▶ **Exercise**
The listing below is to be written out word for word, minus its images.

▶ **Source information**
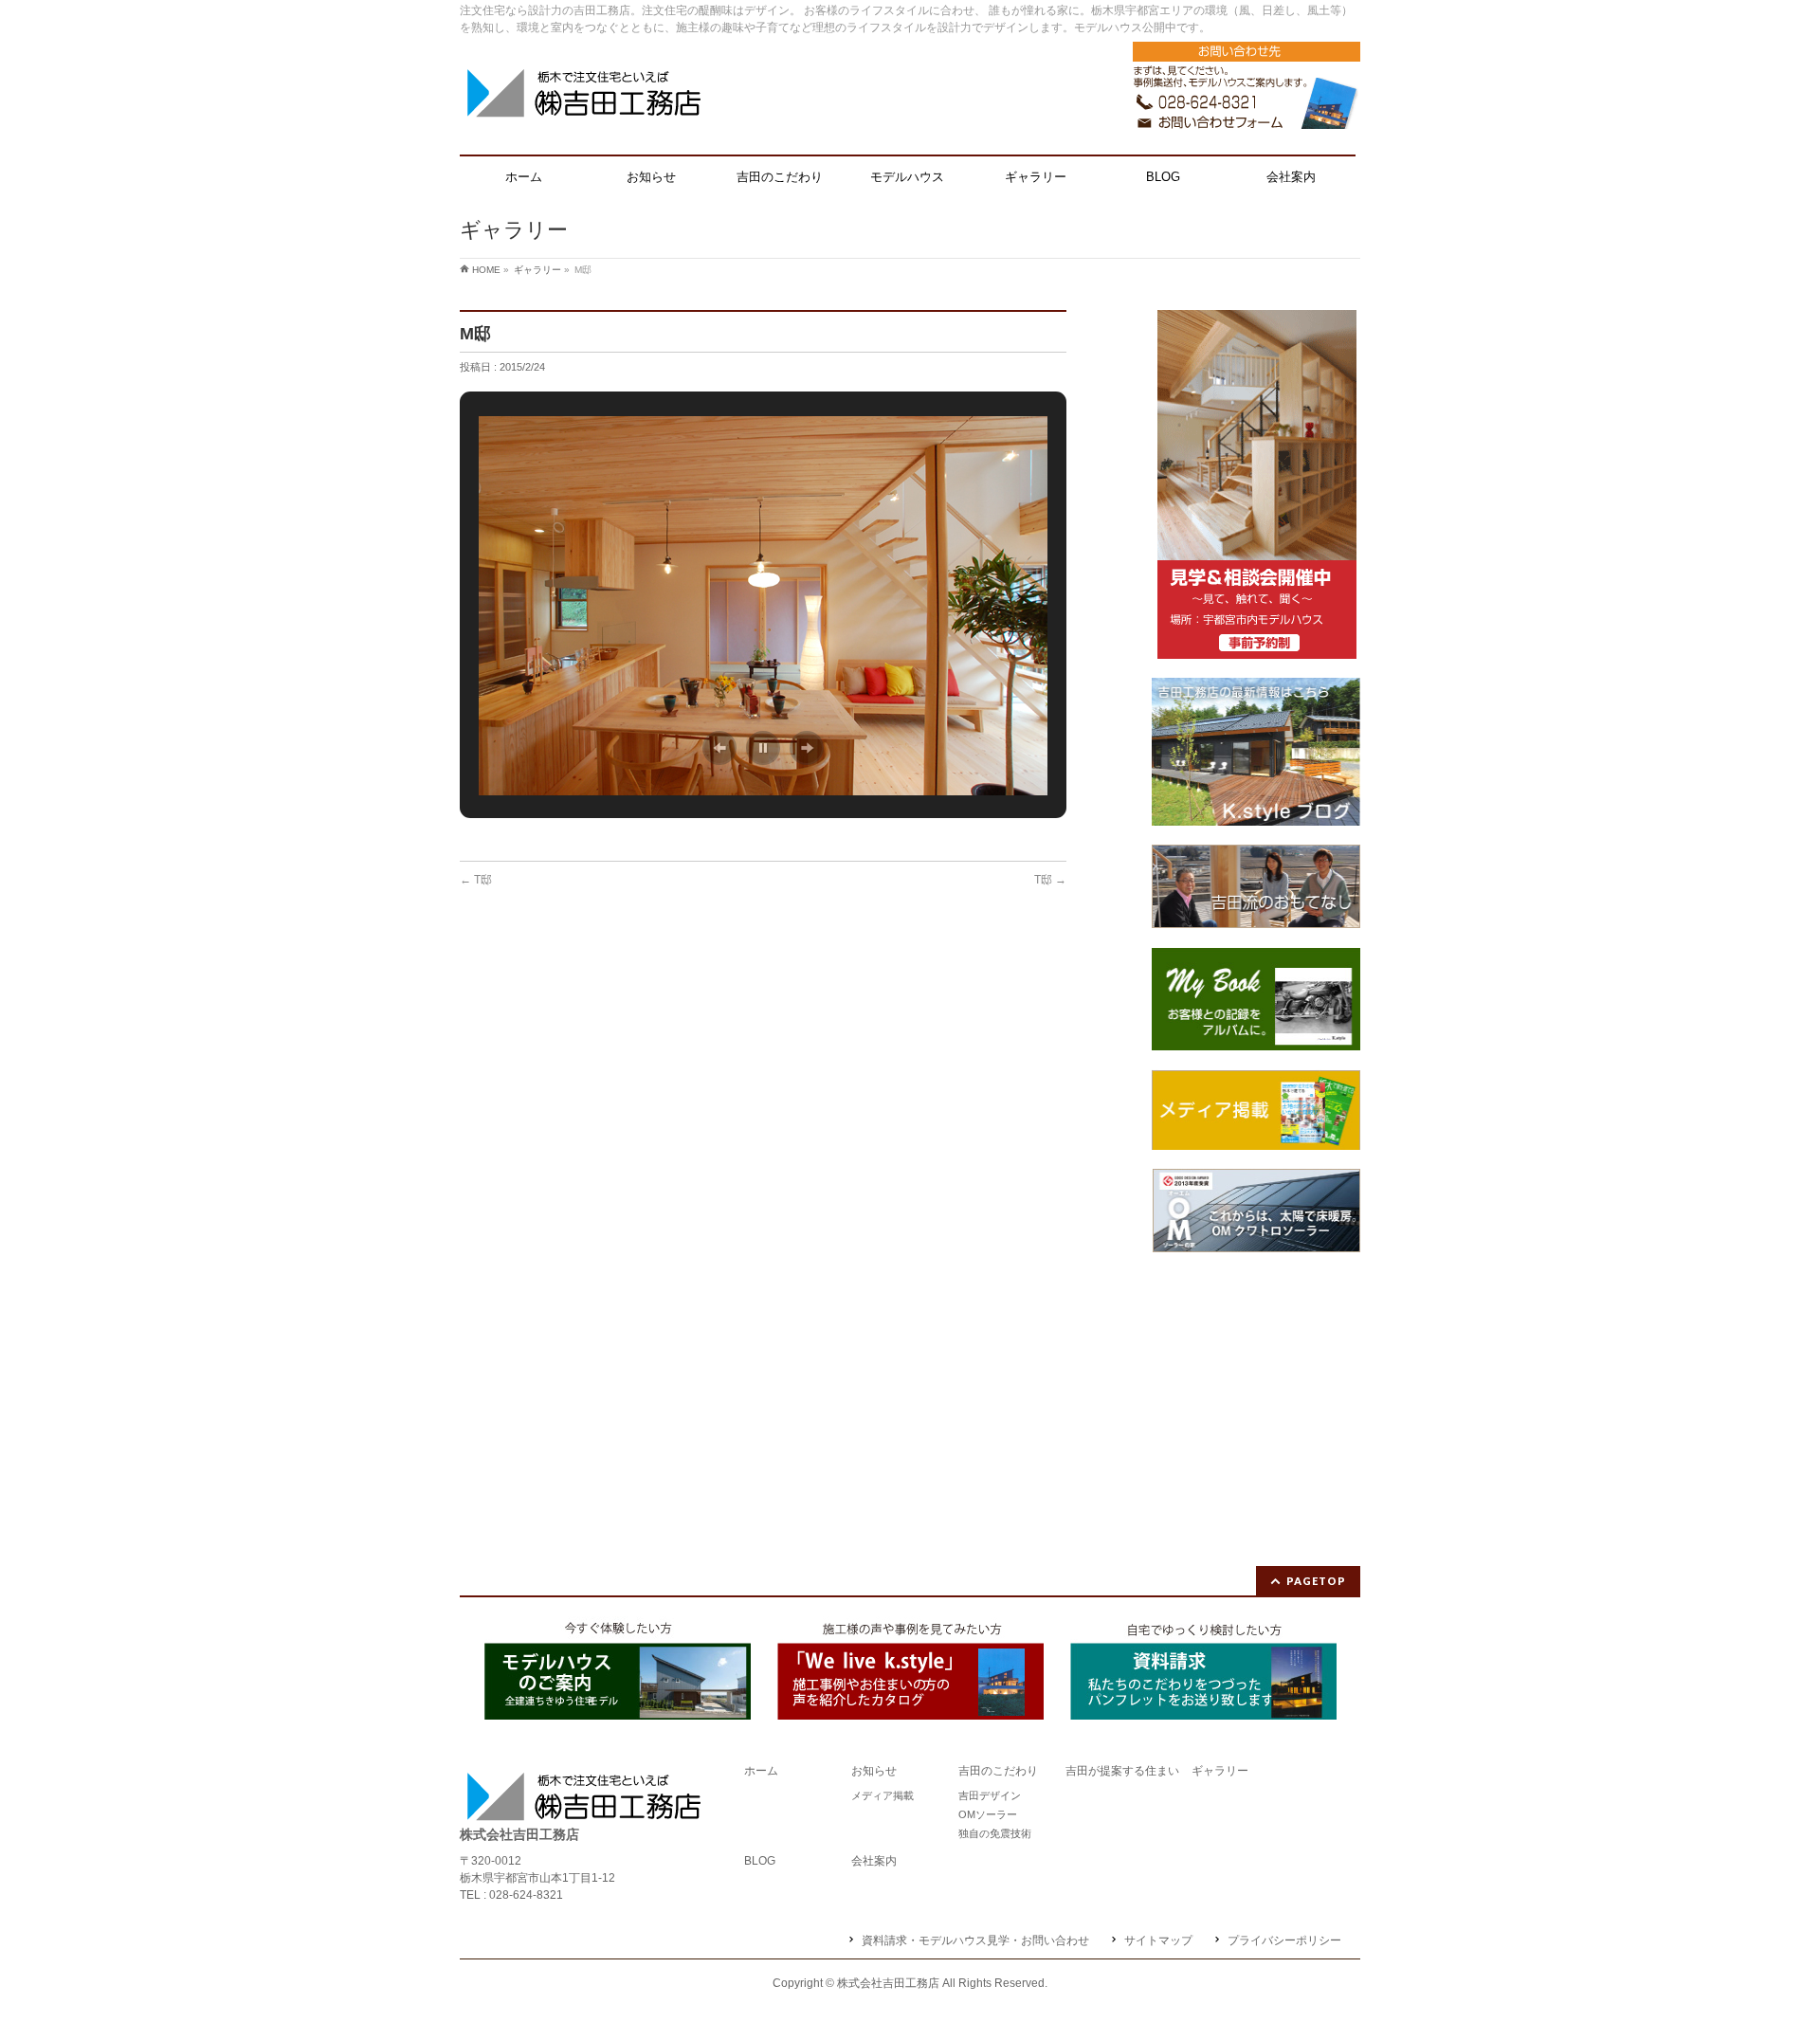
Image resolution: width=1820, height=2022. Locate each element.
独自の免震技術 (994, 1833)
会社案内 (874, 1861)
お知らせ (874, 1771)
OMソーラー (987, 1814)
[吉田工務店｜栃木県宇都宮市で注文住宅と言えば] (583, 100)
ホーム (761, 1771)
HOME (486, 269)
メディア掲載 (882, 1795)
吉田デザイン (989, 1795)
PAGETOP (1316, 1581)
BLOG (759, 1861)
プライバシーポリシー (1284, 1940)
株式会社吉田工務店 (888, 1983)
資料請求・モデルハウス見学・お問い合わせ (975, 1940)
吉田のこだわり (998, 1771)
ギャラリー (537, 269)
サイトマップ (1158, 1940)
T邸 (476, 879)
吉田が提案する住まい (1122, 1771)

▶ **Response for this exercise**
Image resolution: width=1820, height=2022. Locate each element.
独自の免震技術 (994, 1833)
会社案内 (874, 1861)
お知らせ (874, 1771)
OMソーラー (987, 1814)
[吉田工務店｜栃木県宇都宮市で注文住宅と言えば] (583, 100)
ホーム (761, 1771)
HOME (486, 269)
メディア掲載 (882, 1795)
吉田デザイン (989, 1795)
PAGETOP (1316, 1581)
BLOG (759, 1861)
プライバシーポリシー (1284, 1940)
株式会社吉田工務店 (888, 1983)
資料請求・モデルハウス見学・お問い合わせ (975, 1940)
吉田のこだわり (998, 1771)
ギャラリー (537, 269)
サイトマップ (1158, 1940)
T邸 (476, 879)
吉田が提案する住まい (1122, 1771)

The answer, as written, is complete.